Es verdad. Y no debería extrañarnos. Según los estudios de la UNESCO y la Cámara del Libro del Ecuador, en este país se lee apenas medio libro al año. Es lógico que su ciudad más grande y densamente poblada sea, también, la que proporcionalmente lea menos.

Las librerías de viejo son relicarios que revelan el más alto grado de devoción por la literatura. En Madrid, por ejemplo, son tantas que están federadas en la Agremiación Madrileña de Librerías de Viejo. No son pocas las ciudades latinoamericanas donde abundan –o por lo menos existen–. Bogotá, Buenos Aires, México. Será en el D.F. donde algunas semanas después, Julio Villanueva Chang encontrará Las Catilinarias de Juan Montalvo “Montalvo feroz, panfletario, sarcástico. Tiene algo en común con nuestro González Prada”, me dirá en una conversación futura. Esas conclusiones no las sacará de un libro conseguido en una librería de viejo en el Ecuador: en Quito hay apenas dos, en Guayaquil, este miércoles, tenemos la esperanza de dar con la única de la ciudad.

***

La tarde anterior, Ecuador empató a uno con Argentina. Así que el festejo que se tenía previsto y que ya se había retrasado por la derrota ante Perú, en Lima, se ha archivado definitivamente. Nos juntamos con Julio en el céntrico hotel en que se hospeda. Nuestro destino es la librería de los veinticinco mil libros. El oasis en medio del desierto, el arca de la alianza nueva y eterna entre Guayaquil y la literatura, la librería Nuevos Horizontes, en Seis de Marzo y Diez de Agosto, frente al Mercado Central. Si no es ahí, no es en ningún lado.

Y no, no es ningún lado.

Salimos desilusionados, pues no es sino una repetición ampliada de lo que habíamos visto el día anterior. Cerros de libros apilados, la mayoría versiones escolares y uno que otro libro destacable pero que, como en la mayoría de los casos, está demasiado estropeado como para que valga la pena comprarlo.

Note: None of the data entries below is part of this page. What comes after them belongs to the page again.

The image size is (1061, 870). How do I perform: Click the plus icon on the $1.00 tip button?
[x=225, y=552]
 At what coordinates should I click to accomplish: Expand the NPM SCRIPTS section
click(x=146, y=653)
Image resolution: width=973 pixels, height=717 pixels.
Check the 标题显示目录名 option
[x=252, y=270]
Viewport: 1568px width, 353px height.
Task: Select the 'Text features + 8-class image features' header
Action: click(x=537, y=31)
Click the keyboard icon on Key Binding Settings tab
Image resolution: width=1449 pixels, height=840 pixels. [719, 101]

Ya en la calle, Julio se entretiene grabando con su smartphone a uno de los camiones recogedores de Puerto Limpio -concesionaria municipal del servicio de recolección de basura- que está siendo cargado con los desperdicios del mercado, al son de su tonada infantil. Hay que admitir que deben ser pocas las ciudades del mundo en que la basura se recoge con tan optimista acompañamiento. 

Un instante después, recibe la llamada de Juan Fernando Andrade, escritor ecuatoriano, autor de la crónica en la que se basó la película Pescador, de Sebastián Cordero. Villanueva Chang le cuenta la tragedia en que estamos sumidos. Juan Fernando nos recomienda intentar en la Biblioteca Municipal de la ciudad para dar con una colección de obras editadas por la Dirección de Cultura y Promoción Cívica de la alcaldía, en colaboración con el escritor Javier Vásconez. 

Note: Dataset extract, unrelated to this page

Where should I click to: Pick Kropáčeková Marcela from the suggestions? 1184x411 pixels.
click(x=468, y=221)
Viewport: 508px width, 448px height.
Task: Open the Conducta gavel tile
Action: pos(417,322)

Caminamos hasta la biblioteca municipal. Ahí, pedimos nos den una lista con los libros editados por la Dirección de Cultura que están a la venta. Detrás de las ventanillas que separan las mesas de lectura de los libros, una de las dependientas nos contesta que ahí “no se va a comprar libros, sino a leerlos” y, como Adán Inca, nos ordena “Dígame qué libro está buscando y yo le digo si lo tenemos”. Le explicamos que no queremos sentarnos a leer, sino ver qué libros publicados por el Municipio están a la venta. Nos dice que vayamos a la Sala Ecuador y en la Sala Ecuador nos dicen que preguntemos en información. El puesto de información está vacío, así que damos un par de vueltas y bajamos a la oficina de la Dirección de Cultura. Un grupo de empleadas municipales detienen su conversación para preguntarnos en qué pueden ayudarnos. Son amables y diligentes, pero su respuesta es, básicamente, la misma: pregunte en información.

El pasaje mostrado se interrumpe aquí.